[EXCERPTED TEXT]

Roger’s Reality: We heard it

By Roger Owens

His son. His son. He buried his son. We heard it. Not the actual, physical interment – the funeral. For hours we could hear the black women wailing, the preaching, the church music. It was across the little branch of the Layou River known as the D’Leau Manioc. The D’Leau Manioc runs right in front of the bungalow at Zen Gardens, where we were staying, in the tiny Caribbean island known as Dominica. Zen Gardens is in Bells. Bells is a tiny village in a tiny island. To call it a wide spot in the road is to denigrate the road. When something happens in Bells, you can hear it.

[Rows of pointing data]
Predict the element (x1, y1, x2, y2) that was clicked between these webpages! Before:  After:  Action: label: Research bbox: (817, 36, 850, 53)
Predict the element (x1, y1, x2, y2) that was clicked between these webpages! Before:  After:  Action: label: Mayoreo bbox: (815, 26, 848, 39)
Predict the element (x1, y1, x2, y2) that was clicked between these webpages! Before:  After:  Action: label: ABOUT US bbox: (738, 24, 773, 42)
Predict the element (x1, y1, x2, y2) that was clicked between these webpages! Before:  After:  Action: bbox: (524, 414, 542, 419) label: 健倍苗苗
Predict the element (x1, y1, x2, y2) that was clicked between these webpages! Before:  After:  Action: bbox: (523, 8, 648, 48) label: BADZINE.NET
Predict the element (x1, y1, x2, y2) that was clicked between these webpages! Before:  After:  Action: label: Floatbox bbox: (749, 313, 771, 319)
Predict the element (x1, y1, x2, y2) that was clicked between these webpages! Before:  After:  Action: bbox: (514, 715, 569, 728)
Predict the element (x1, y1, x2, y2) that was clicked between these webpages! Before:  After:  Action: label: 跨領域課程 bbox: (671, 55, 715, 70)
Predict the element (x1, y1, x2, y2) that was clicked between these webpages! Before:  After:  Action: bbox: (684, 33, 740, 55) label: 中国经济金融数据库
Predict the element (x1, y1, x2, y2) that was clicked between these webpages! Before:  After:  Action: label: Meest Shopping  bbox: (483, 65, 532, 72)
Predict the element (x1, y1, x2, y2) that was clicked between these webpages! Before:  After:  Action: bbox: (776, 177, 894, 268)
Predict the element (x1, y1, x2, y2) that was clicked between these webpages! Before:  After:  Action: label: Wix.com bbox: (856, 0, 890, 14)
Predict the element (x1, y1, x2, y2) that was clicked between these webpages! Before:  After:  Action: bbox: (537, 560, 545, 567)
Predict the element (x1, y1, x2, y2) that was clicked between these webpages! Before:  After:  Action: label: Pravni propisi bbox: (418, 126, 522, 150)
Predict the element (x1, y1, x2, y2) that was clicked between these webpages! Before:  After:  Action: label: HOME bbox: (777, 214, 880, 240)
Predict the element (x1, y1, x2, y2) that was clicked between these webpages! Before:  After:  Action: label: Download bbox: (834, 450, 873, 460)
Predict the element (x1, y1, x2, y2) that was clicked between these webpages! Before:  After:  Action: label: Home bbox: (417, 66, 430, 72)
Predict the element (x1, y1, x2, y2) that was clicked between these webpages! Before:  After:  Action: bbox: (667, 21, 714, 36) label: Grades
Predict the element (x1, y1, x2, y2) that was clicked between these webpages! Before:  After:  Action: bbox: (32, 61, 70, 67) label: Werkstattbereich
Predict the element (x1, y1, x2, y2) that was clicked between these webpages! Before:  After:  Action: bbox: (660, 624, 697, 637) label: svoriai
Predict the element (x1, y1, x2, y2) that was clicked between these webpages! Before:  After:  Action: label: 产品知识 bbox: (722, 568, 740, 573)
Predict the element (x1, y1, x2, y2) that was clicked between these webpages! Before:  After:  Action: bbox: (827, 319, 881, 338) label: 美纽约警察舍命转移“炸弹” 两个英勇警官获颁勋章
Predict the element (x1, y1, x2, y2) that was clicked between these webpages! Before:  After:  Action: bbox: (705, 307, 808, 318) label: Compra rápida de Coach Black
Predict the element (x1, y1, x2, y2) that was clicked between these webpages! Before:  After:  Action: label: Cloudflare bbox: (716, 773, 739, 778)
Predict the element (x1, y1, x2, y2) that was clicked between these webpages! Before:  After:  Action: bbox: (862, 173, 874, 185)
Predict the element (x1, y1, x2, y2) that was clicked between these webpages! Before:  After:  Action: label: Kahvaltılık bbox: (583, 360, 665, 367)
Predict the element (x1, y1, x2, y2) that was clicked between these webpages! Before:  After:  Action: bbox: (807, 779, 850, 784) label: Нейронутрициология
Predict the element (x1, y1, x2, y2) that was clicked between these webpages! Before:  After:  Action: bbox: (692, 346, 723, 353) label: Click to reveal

[EXERCISE] Carry on the column about the funeral heard across the river in Bells, writing on from its final sentence.

[EXERCISE RESULT]
    He had made the coffin. We heard it. For three awful, interminable days, we could hear him making the coffin. Sawing, scraping, sanding – all by hand – he made the coffin. And we could hear it. D’Leau Manioc runs through a beautiful, steep jungle valley in the south-central area of Dominica, and although it is difficult to see much beyond the first lines of trees, sound carries eerily well. We heard every rasp of the saw blade, every scrape of the plane, every swish of the sandpaper. This coffin was made with meticulous care.
    After listening to the saw and the plane and the sandpaper for two days, we asked our friends, Kirk and Rita, what was going on. Besides the mournful woodworking, we had seen our friends gathering flowers along the riverbank and noticed a somber tone in their voices. Their eyes held shadows we had not seen before. The flowers were for the funeral. What funeral? The clouds in their eyes grew darker. For the tree man’s son. The tree man? Across the river. The morning after you arrived. They were cutting a tree. It’s what tree men do. Only he was a pig man, not a tree man. A pig man? Yes. You remember I told you about the pig people?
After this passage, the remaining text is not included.